Collected data entries:
- Opening Delimiter -
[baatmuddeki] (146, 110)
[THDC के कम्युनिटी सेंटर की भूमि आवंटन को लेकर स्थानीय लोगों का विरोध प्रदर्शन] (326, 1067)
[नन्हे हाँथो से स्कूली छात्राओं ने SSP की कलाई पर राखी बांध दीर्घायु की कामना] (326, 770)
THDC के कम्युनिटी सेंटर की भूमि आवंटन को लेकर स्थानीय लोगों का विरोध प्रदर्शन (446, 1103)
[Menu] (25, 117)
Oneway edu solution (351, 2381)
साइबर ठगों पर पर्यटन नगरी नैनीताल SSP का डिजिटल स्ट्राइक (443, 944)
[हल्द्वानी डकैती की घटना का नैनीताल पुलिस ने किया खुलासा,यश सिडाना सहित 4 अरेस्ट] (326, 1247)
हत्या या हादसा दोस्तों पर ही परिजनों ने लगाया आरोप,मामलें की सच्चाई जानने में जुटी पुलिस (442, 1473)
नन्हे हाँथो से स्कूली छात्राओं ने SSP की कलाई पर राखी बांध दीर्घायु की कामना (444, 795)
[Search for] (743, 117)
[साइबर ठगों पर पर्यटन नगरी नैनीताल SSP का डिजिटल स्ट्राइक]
- Closing Delimiter -
WHAT TO PRODUCE: Scan the entries above for the string "THDC" and copy each line containing it.

TASK SOLUTION:
[THDC के कम्युनिटी सेंटर की भूमि आवंटन को लेकर स्थानीय लोगों का विरोध प्रदर्शन] (326, 1067)
THDC के कम्युनिटी सेंटर की भूमि आवंटन को लेकर स्थानीय लोगों का विरोध प्रदर्शन (446, 1103)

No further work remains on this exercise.